Data Block Start
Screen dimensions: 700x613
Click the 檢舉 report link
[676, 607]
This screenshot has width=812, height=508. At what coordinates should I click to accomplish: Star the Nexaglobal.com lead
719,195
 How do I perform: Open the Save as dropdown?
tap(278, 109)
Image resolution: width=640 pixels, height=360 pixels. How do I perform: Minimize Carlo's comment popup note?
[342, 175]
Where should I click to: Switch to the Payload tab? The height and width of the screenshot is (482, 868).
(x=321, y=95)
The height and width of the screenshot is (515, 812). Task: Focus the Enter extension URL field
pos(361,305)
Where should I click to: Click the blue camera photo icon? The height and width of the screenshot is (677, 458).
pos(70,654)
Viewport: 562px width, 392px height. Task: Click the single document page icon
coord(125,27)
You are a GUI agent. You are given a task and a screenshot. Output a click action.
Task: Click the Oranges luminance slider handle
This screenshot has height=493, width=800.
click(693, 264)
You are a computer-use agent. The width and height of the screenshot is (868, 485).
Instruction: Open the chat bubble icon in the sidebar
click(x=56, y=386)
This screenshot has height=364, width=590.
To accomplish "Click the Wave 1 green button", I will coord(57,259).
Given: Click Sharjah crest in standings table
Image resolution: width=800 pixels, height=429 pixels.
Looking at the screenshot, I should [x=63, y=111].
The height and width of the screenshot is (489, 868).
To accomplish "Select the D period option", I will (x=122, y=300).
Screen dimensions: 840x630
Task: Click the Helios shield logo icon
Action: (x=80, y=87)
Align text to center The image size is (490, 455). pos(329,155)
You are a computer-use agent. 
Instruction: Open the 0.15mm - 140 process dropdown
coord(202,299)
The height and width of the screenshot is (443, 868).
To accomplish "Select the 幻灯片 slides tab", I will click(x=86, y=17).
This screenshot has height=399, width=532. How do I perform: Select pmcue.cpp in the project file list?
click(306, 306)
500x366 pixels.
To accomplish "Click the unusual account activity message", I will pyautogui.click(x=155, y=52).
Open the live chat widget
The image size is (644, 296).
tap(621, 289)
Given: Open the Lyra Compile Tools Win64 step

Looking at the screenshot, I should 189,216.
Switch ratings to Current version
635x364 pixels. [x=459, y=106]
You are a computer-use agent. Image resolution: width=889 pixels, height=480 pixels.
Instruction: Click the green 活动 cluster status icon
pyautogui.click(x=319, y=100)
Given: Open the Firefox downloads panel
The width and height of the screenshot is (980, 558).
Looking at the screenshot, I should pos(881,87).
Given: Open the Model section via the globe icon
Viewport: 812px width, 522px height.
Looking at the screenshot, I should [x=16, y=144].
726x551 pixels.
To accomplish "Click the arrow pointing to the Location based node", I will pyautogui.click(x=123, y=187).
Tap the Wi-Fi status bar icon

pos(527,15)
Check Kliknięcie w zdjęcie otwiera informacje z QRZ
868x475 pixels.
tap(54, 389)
Data Block End
**Task to carry out**: Note each line above that holds "computer", then copy all of them.

**Answer to the problem**:
You are a computer-use agent. The width and height of the screenshot is (868, 485).
You are a computer-use agent. 
You are a computer-use agent. Image resolution: width=889 pixels, height=480 pixels.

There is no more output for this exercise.